[TASK TO COMPLETE] All records below must be retyped exactly.
..........
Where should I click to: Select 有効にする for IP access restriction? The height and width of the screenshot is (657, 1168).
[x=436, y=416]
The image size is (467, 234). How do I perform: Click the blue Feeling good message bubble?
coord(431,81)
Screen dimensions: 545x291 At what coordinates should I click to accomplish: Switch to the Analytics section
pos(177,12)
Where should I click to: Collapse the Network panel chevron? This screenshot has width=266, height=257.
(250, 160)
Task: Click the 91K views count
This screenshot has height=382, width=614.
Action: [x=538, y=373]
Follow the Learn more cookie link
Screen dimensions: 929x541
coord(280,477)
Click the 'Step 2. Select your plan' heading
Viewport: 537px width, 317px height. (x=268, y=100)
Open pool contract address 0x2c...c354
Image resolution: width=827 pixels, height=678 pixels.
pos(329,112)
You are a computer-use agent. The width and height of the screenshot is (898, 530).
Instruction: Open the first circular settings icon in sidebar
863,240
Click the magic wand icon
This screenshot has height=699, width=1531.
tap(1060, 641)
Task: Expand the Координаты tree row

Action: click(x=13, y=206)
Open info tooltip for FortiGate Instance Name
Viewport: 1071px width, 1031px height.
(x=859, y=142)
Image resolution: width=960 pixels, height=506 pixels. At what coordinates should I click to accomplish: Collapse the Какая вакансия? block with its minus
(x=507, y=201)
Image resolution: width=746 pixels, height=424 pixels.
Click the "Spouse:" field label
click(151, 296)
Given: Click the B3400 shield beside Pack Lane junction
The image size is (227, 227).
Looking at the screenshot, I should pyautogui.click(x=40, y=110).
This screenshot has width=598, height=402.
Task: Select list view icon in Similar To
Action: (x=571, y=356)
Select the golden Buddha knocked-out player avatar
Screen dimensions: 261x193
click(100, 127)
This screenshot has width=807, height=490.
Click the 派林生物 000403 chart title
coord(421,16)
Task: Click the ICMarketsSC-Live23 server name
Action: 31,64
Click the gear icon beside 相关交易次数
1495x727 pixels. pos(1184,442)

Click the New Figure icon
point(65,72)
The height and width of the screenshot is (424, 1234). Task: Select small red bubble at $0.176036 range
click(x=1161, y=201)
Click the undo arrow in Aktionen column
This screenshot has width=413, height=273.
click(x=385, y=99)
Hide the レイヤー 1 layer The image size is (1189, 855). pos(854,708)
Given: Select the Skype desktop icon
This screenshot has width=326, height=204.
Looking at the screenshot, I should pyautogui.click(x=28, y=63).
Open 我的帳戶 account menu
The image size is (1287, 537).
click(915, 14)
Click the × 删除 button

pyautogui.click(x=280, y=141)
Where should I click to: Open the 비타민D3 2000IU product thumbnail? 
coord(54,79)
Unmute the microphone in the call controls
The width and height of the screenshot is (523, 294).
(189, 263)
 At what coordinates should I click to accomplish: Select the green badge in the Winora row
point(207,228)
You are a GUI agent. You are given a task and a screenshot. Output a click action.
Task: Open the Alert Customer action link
..........
[ANSWER SPACE]
Where should I click to: Select 有効にする for IP access restriction? The height and width of the screenshot is (657, 1168).
[x=436, y=416]
The image size is (467, 234). How do I perform: Click the blue Feeling good message bubble?
coord(431,81)
Screen dimensions: 545x291 At what coordinates should I click to accomplish: Switch to the Analytics section
pos(177,12)
Where should I click to: Collapse the Network panel chevron? This screenshot has width=266, height=257.
(250, 160)
Task: Click the 91K views count
This screenshot has height=382, width=614.
Action: [x=538, y=373]
Follow the Learn more cookie link
Screen dimensions: 929x541
coord(280,477)
Click the 'Step 2. Select your plan' heading
Viewport: 537px width, 317px height. (x=268, y=100)
Open pool contract address 0x2c...c354
Image resolution: width=827 pixels, height=678 pixels.
pos(329,112)
You are a computer-use agent. The width and height of the screenshot is (898, 530).
Instruction: Open the first circular settings icon in sidebar
863,240
Click the magic wand icon
This screenshot has height=699, width=1531.
tap(1060, 641)
Task: Expand the Координаты tree row

Action: click(x=13, y=206)
Open info tooltip for FortiGate Instance Name
Viewport: 1071px width, 1031px height.
(x=859, y=142)
Image resolution: width=960 pixels, height=506 pixels. At what coordinates should I click to accomplish: Collapse the Какая вакансия? block with its minus
(x=507, y=201)
Image resolution: width=746 pixels, height=424 pixels.
Click the "Spouse:" field label
click(151, 296)
Given: Click the B3400 shield beside Pack Lane junction
The image size is (227, 227).
Looking at the screenshot, I should pyautogui.click(x=40, y=110).
This screenshot has width=598, height=402.
Task: Select list view icon in Similar To
Action: (x=571, y=356)
Select the golden Buddha knocked-out player avatar
Screen dimensions: 261x193
click(100, 127)
This screenshot has width=807, height=490.
Click the 派林生物 000403 chart title
coord(421,16)
Task: Click the ICMarketsSC-Live23 server name
Action: 31,64
Click the gear icon beside 相关交易次数
1495x727 pixels. pos(1184,442)

Click the New Figure icon
point(65,72)
The height and width of the screenshot is (424, 1234). Task: Select small red bubble at $0.176036 range
click(x=1161, y=201)
Click the undo arrow in Aktionen column
This screenshot has width=413, height=273.
click(x=385, y=99)
Hide the レイヤー 1 layer The image size is (1189, 855). pos(854,708)
Given: Select the Skype desktop icon
This screenshot has width=326, height=204.
Looking at the screenshot, I should pyautogui.click(x=28, y=63).
Open 我的帳戶 account menu
The image size is (1287, 537).
click(915, 14)
Click the × 删除 button

pyautogui.click(x=280, y=141)
Where should I click to: Open the 비타민D3 2000IU product thumbnail? 
coord(54,79)
Unmute the microphone in the call controls
The width and height of the screenshot is (523, 294).
(189, 263)
 At what coordinates should I click to accomplish: Select the green badge in the Winora row
point(207,228)
You are a GUI agent. You are given a task and a screenshot. Output a click action.
Task: Open the Alert Customer action link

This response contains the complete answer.